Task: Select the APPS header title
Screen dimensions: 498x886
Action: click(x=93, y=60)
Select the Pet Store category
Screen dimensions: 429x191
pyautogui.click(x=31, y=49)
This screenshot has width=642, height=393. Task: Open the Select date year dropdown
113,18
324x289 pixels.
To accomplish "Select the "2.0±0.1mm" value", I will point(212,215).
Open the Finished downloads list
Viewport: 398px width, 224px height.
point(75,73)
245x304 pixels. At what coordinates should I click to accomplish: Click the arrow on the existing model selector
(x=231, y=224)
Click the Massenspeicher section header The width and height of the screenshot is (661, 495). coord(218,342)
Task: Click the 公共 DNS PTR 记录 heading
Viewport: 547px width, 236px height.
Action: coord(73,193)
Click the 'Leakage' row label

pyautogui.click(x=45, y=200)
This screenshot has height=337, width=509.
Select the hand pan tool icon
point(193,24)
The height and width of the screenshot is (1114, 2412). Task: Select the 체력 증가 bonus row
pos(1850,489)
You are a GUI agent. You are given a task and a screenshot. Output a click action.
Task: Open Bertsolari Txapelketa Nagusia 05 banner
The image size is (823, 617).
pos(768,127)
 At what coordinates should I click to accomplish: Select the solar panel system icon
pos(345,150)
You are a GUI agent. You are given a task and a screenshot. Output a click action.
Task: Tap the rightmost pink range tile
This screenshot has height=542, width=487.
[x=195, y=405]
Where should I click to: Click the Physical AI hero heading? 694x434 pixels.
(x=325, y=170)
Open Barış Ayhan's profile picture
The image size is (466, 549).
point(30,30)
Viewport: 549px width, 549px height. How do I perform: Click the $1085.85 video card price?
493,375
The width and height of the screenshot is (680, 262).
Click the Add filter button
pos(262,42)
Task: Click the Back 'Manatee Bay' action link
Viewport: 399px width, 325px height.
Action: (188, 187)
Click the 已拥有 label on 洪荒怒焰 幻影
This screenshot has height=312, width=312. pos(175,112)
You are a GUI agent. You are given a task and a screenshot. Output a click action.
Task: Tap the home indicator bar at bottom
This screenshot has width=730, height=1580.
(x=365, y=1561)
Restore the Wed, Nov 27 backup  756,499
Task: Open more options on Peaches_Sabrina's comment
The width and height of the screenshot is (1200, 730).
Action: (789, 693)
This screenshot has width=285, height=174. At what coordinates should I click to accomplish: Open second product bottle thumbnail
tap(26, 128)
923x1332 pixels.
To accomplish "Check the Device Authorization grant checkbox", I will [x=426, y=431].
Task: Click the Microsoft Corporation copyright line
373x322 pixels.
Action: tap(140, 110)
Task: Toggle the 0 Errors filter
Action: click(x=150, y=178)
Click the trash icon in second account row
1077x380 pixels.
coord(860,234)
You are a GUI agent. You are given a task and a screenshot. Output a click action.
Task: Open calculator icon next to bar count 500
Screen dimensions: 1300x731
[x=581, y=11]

* _AIM OF THE EXERCISE_
Nothing in the data may be omitted; transcribe it exactly.

* _THE COMPLETED TASK_
Task: Select the APPS header title
Screen dimensions: 498x886
Action: click(x=93, y=60)
Select the Pet Store category
Screen dimensions: 429x191
pyautogui.click(x=31, y=49)
This screenshot has width=642, height=393. Task: Open the Select date year dropdown
113,18
324x289 pixels.
To accomplish "Select the "2.0±0.1mm" value", I will point(212,215).
Open the Finished downloads list
Viewport: 398px width, 224px height.
point(75,73)
245x304 pixels. At what coordinates should I click to accomplish: Click the arrow on the existing model selector
(x=231, y=224)
Click the Massenspeicher section header The width and height of the screenshot is (661, 495). coord(218,342)
Task: Click the 公共 DNS PTR 记录 heading
Viewport: 547px width, 236px height.
Action: coord(73,193)
Click the 'Leakage' row label

pyautogui.click(x=45, y=200)
This screenshot has height=337, width=509.
Select the hand pan tool icon
point(193,24)
The height and width of the screenshot is (1114, 2412). Task: Select the 체력 증가 bonus row
pos(1850,489)
You are a GUI agent. You are given a task and a screenshot. Output a click action.
Task: Open Bertsolari Txapelketa Nagusia 05 banner
The image size is (823, 617).
pos(768,127)
 At what coordinates should I click to accomplish: Select the solar panel system icon
pos(345,150)
You are a GUI agent. You are given a task and a screenshot. Output a click action.
Task: Tap the rightmost pink range tile
This screenshot has height=542, width=487.
[x=195, y=405]
Where should I click to: Click the Physical AI hero heading? 694x434 pixels.
(x=325, y=170)
Open Barış Ayhan's profile picture
The image size is (466, 549).
point(30,30)
Viewport: 549px width, 549px height. How do I perform: Click the $1085.85 video card price?
493,375
The width and height of the screenshot is (680, 262).
Click the Add filter button
pos(262,42)
Task: Click the Back 'Manatee Bay' action link
Viewport: 399px width, 325px height.
Action: (188, 187)
Click the 已拥有 label on 洪荒怒焰 幻影
This screenshot has height=312, width=312. pos(175,112)
You are a GUI agent. You are given a task and a screenshot. Output a click action.
Task: Tap the home indicator bar at bottom
This screenshot has width=730, height=1580.
(x=365, y=1561)
Restore the Wed, Nov 27 backup  756,499
Task: Open more options on Peaches_Sabrina's comment
The width and height of the screenshot is (1200, 730).
Action: (789, 693)
This screenshot has width=285, height=174. At what coordinates should I click to accomplish: Open second product bottle thumbnail
tap(26, 128)
923x1332 pixels.
To accomplish "Check the Device Authorization grant checkbox", I will [x=426, y=431].
Task: Click the Microsoft Corporation copyright line
373x322 pixels.
Action: tap(140, 110)
Task: Toggle the 0 Errors filter
Action: click(x=150, y=178)
Click the trash icon in second account row
1077x380 pixels.
coord(860,234)
You are a GUI agent. You are given a task and a screenshot. Output a click action.
Task: Open calculator icon next to bar count 500
Screen dimensions: 1300x731
[x=581, y=11]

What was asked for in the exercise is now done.